Developers, Publishers, Let Us RTM: Four Reasons Video Games Need To Bring Back The Manual

One of the casualties of the war on budgets in video games has been the humble manual. Not so long ago, every game came with a nice, detailed, full-color manual. Now, you generally get a monochrome three page pamphlet dedicated mostly to legal information in tiny type. There are rare exceptions, but this is the rule.

That’s a shame. Here’s why the manual needs to make a comeback.

Not Everybody Can Refer To A PDF Or A Website While Playing

If you want to look something up quickly, hitting Pause and going to the “online manual” is a laborious process compared to flipping a few pages. Nobody buys games to visit websites; why should we have to use them to look something up? It also cuts out gamers who either can’t, or won’t, connect their console to the Internet.

Some Games Desperately Need One

Just ask anybody who picked up Metal Gear Rising: Revengeance; not all games do a great job of explaining their mechanics. A manual can help players, you know, actually play the game.

It’s A Useful Source Of Context

Manuals used to be the source of backstory for most games.
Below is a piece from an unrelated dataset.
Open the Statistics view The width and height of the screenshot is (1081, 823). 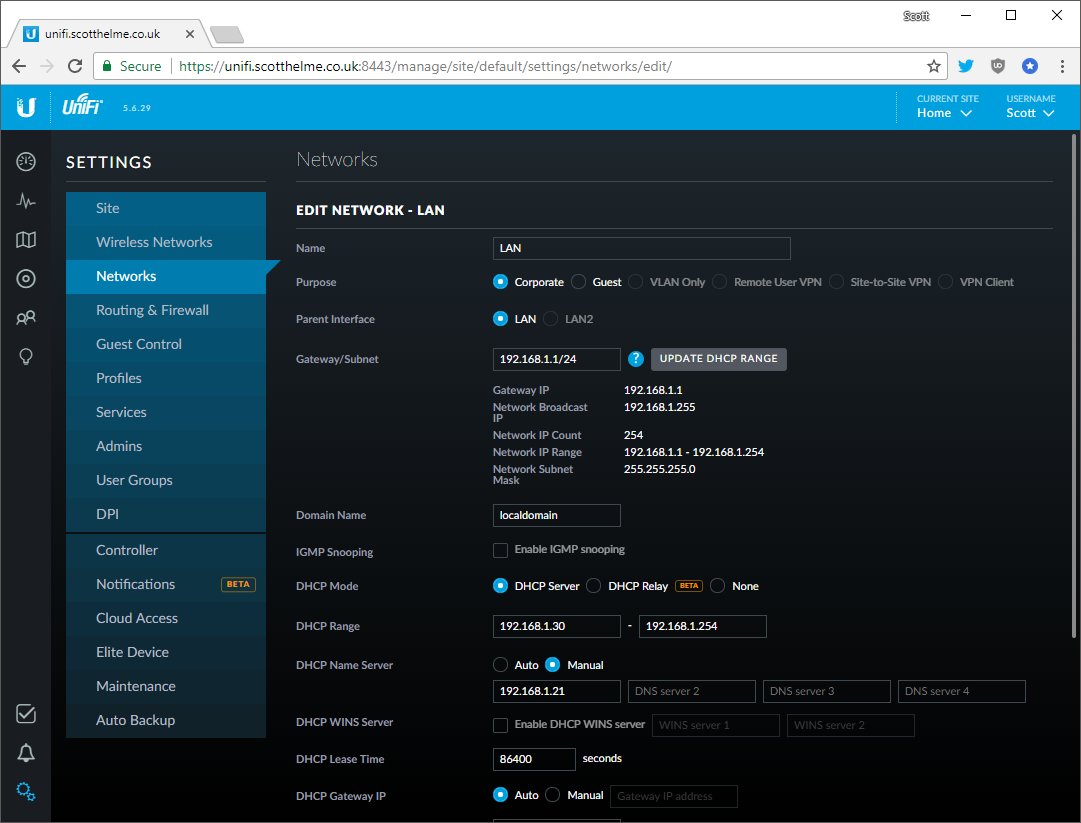coord(25,200)
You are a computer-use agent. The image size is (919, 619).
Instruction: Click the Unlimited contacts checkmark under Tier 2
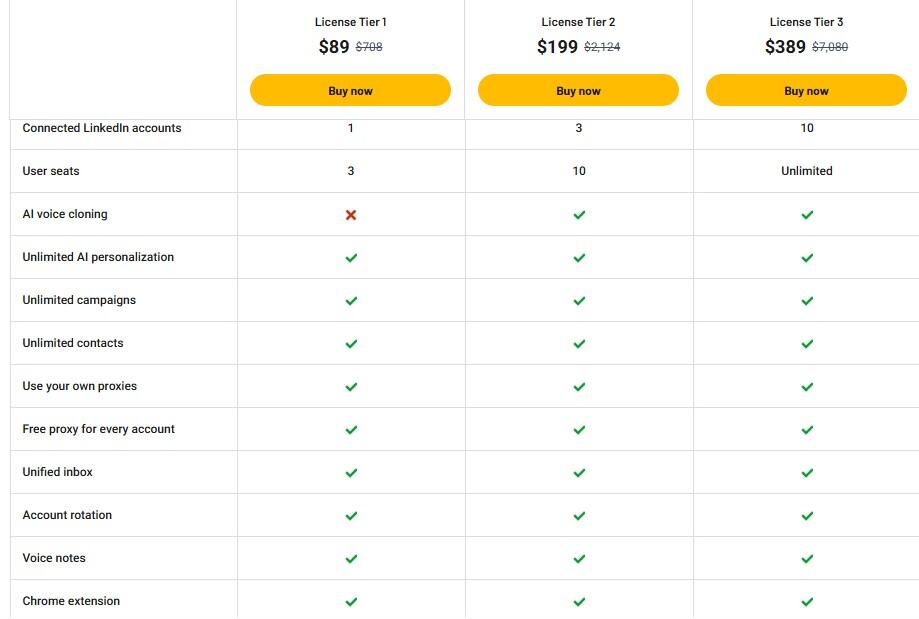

But as developers have decided we want to stare at lengthy cutscenes that you can’t skip instead of playing a video game, that function has atrophied. Somehow, we bet the printing cost of a manual is a lot cheaper than a prerendered cutscene, and it’s a lot less aggravating.

It Serves As An Appetizer

Every gamer above the age of, say, twenty-two remembers getting a game and opening the manual first, because the manual generally told you about all the neat stuff you were going to find.
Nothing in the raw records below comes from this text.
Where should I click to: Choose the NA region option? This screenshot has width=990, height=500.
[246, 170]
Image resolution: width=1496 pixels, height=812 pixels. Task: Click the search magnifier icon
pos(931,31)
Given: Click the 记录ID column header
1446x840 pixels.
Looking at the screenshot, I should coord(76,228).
Zelda games in particular were really good at this: They told you all the tools and other goodies you were going to come across… but not where or when. So you spent the whole game looking around, making note of places you needed to come back to once you had a Boomerang or a Hookshot or some bombs.

Far too often games, especially sequels, rely on marketing campaigns or player familiarity with the overall franchise to excite people. And there’s nothing wrong with that, but there’s nothing wrong with giving us a taste of what to expect, either.